> Text provided:

[BEGIN]

You may think that you will use this code just once and it will always run on your machine. However, as it turns out for many developers, the same code is later re-run on other machines and in other circumstances which makes it necessary to modify the code, such as update the machine or user name and adjust the file path. On one hand, it’s impossible to foresee all things that could potentially may differ, and, of course, YAGNI. On the other hand, it is a good idea to try to avoid hard-coding anything that could be either obtained from user as an input argument or even better be retrieved on-the-fly by using Python built-in or external modules.

There are dozens of other hardware, operating system, and Python related settings and parameters that can be obtained with the help of Python:

import socket
# Getting machine name
print(socket.gethostname())

import sys
# Getting Windows version
print(sys.getwindowsversion())
# Getting Python version that is currently used and whether it is 32/64bit
print(sys.version)

import os
# Getting current logged in user name and home path; 
# os.environ gives access to the system environment variables
print(os.environ['HOME'])
print(os.environ['PATH'])

You could have retrieved the machine name from user, making it an input argument. However, since you can always obtain this at the execution time, there is really no need to do that unless the function needs to read the file on a different computer.

Working with function arguments

Input arguments of a function may have a default value. This makes it possible for a user calling a function to define only those arguments that don’t have any default value. For these arguments, users will need to supply values explicitly:

def clean_collection(input_collection, max_value=50, keep_strings=False):
    """Return a collection of values that are less than max_value
    and, optionally, without strings."""
    output_list = []
    for item in input_collection:
        if isinstance(item, str) and keep_strings:
            output_list.append(item)
        elif isinstance(item, int):
            if not max_value or item <= max_value:
                output_list.append(item)
    return output_list

clean_collection([1, 52, 'text2', 73, 10, 9, 'text1', 4, 7], 70, True)
# [1, 52, 'text2', 10, 9, 'text1', 4, 7]

The keep_strings boolean argument has a pre-defined default value which will force function to exclude the strings in the input list. If an item in the input list will be larger than max_value argument specified, it will be excluded.

As your functions are small and don’t have many arguments, specifying them in the same sequence as they were declared is relatively easy. However, some functions may take 10, 20, or more input arguments, such as pandas.read_csv function. This makes it difficult to understand what argument has been provided when calling the function. Therefore, it might be a good idea to supply the argument value together with its name when calling the function. This is particularly true when calling functions with a long list of arguments.

[END]

> Records:
[BEGIN]

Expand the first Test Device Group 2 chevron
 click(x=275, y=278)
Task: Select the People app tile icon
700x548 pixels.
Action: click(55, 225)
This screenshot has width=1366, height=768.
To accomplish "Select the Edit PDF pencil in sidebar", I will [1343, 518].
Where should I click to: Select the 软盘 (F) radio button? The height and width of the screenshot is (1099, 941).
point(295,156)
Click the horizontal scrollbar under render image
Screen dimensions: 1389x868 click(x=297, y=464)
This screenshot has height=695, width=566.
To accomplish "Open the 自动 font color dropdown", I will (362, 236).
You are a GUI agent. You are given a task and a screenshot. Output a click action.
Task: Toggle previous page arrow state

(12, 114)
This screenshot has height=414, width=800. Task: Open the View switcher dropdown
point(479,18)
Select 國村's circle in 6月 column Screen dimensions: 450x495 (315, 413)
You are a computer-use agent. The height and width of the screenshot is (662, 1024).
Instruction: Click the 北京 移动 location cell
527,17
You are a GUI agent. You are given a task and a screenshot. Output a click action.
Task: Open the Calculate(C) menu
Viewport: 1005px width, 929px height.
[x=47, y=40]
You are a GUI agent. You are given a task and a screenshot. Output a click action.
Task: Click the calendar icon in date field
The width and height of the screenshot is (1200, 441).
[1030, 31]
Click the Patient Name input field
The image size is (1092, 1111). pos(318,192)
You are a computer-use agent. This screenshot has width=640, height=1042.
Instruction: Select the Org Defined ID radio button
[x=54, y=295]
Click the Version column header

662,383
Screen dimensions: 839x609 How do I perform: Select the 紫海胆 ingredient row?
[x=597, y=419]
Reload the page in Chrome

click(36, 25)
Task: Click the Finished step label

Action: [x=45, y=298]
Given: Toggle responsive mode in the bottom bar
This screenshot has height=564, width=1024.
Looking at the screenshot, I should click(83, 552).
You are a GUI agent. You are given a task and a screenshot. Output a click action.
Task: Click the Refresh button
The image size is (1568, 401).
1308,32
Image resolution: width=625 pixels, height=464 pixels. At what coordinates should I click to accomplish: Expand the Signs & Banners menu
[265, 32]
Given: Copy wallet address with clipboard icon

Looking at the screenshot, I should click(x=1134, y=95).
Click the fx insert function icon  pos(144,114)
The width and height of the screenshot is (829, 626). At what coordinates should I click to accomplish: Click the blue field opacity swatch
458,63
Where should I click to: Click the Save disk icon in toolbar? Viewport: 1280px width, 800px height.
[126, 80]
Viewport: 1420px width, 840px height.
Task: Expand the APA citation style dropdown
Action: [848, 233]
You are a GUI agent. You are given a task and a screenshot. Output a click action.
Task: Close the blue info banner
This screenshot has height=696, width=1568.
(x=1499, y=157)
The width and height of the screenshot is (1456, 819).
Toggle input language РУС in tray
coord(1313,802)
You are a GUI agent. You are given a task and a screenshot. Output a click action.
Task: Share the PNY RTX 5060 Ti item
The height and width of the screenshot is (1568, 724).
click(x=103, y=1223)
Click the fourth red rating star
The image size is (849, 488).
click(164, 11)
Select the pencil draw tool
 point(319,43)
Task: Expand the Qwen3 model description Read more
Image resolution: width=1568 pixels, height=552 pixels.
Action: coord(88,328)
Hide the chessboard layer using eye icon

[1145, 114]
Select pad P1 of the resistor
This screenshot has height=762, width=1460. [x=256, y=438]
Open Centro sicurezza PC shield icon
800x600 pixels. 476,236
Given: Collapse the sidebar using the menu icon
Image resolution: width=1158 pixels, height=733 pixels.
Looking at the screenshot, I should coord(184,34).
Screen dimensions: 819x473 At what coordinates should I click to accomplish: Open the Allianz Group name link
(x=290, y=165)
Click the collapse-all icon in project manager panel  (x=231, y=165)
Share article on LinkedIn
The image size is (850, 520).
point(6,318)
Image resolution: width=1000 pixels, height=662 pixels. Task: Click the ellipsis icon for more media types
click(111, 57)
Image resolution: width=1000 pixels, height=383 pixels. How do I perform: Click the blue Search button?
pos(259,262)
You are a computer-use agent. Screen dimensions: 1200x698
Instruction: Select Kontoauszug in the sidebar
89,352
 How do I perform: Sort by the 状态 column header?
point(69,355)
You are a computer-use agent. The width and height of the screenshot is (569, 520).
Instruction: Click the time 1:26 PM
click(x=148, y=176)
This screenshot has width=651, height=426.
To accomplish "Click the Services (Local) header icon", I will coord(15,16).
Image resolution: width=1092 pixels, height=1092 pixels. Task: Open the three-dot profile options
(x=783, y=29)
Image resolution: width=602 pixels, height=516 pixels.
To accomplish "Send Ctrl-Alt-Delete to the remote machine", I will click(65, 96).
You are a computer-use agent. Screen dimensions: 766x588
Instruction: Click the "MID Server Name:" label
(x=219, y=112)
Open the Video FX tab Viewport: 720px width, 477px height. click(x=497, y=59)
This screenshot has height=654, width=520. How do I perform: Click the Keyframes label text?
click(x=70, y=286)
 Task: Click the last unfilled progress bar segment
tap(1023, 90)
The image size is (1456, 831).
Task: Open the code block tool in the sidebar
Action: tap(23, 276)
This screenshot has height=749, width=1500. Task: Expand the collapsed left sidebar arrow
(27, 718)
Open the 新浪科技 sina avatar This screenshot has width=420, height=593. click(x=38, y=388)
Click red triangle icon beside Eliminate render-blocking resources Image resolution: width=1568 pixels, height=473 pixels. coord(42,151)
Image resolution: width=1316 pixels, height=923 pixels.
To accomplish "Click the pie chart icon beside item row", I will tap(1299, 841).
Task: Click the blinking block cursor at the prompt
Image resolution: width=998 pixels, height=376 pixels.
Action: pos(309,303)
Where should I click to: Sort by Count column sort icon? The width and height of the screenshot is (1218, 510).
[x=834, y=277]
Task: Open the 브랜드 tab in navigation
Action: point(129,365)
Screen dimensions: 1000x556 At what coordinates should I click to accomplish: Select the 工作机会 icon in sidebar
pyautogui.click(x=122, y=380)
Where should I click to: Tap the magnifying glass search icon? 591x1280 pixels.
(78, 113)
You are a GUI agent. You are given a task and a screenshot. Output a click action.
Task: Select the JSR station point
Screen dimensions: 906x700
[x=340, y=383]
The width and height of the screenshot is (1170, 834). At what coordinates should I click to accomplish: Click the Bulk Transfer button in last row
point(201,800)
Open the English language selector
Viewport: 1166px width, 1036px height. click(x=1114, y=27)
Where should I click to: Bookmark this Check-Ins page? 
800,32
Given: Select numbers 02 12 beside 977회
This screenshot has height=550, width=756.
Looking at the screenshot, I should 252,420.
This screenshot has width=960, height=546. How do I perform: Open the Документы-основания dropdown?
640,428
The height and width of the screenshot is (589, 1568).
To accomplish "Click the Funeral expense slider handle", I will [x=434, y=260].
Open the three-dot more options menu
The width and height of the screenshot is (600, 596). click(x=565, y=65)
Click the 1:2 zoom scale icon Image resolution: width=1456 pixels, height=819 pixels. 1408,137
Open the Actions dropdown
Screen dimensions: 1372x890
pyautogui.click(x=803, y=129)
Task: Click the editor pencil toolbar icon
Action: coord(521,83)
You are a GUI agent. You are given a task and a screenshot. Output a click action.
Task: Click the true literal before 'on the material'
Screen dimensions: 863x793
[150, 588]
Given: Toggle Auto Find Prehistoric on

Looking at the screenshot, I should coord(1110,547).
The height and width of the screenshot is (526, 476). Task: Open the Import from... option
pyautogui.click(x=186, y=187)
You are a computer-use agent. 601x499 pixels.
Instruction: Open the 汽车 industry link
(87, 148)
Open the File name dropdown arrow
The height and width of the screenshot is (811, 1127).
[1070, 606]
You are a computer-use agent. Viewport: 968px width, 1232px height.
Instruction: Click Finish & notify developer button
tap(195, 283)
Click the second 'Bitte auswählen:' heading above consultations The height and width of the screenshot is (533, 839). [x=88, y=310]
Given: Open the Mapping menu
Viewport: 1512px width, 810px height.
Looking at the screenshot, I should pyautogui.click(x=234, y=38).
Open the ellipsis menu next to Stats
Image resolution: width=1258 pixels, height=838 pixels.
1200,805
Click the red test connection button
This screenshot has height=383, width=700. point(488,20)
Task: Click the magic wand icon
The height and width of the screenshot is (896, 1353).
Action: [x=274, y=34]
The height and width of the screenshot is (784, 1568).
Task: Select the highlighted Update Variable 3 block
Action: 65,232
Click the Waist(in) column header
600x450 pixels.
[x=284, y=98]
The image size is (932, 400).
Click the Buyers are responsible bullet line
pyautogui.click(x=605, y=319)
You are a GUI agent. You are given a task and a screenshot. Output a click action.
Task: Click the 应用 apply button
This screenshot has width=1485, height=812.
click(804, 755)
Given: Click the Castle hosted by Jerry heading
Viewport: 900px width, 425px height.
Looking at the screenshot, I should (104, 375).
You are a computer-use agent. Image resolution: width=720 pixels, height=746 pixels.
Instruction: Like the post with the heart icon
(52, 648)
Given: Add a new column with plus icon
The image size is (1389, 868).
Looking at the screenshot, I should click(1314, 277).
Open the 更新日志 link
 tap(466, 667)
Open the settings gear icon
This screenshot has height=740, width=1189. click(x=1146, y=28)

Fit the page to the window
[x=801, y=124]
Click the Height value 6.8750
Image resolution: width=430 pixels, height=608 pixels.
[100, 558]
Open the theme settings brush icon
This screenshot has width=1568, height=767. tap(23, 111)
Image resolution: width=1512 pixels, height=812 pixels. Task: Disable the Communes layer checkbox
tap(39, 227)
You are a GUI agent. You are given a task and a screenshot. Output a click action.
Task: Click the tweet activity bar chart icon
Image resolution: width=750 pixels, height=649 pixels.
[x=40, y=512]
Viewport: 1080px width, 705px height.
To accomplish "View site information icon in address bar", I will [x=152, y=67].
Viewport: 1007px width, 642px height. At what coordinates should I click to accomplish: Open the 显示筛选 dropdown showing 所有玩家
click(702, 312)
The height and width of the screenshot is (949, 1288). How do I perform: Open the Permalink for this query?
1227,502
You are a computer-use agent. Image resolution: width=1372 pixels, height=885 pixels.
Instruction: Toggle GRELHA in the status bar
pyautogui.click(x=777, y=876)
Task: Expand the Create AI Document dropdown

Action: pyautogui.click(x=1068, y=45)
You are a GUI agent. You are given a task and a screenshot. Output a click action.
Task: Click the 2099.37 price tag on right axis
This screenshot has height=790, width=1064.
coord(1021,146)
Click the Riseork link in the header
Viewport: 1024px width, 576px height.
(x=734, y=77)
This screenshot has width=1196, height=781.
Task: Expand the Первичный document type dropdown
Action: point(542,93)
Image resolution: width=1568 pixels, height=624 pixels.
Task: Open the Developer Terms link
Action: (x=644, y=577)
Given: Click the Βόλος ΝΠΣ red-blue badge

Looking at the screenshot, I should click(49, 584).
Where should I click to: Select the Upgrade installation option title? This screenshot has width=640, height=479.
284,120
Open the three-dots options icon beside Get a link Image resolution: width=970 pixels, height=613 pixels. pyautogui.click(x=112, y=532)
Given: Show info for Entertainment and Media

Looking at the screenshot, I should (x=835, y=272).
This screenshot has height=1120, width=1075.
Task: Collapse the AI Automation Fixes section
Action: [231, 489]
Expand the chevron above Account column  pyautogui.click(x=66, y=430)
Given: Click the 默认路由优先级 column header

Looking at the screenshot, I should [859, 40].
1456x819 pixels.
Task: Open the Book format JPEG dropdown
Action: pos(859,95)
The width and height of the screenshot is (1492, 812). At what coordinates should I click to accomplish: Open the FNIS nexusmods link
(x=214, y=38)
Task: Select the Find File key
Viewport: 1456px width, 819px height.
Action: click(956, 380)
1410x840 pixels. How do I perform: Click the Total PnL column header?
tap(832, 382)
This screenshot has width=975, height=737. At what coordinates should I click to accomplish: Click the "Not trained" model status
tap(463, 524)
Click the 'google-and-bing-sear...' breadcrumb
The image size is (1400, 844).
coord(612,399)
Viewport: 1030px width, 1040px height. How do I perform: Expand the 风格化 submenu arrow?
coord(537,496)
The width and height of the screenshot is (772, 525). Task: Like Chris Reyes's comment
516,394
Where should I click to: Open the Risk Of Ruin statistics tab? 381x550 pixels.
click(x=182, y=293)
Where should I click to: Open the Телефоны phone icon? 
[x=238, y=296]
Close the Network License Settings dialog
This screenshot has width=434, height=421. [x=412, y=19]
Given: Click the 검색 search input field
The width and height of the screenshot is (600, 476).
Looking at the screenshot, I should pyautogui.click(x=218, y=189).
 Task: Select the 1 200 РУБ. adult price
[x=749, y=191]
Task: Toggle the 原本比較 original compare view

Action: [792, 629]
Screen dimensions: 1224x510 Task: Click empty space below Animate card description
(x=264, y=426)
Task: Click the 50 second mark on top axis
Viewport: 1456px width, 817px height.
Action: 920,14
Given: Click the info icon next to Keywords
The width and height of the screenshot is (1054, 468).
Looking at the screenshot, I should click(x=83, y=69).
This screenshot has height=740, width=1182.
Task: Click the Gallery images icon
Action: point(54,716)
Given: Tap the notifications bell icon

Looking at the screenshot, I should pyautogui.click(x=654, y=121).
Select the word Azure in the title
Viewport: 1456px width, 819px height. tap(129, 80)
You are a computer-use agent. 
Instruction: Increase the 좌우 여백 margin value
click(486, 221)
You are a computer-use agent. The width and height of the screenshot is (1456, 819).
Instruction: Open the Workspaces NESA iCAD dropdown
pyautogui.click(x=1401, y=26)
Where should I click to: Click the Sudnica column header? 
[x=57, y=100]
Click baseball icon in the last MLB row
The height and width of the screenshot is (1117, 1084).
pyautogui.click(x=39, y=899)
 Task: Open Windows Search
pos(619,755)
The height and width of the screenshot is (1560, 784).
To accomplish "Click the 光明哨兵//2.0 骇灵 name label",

[END]

> Aim of the task: List every module that the code in the Python text imports.

> Solution for this task: socket, sys, os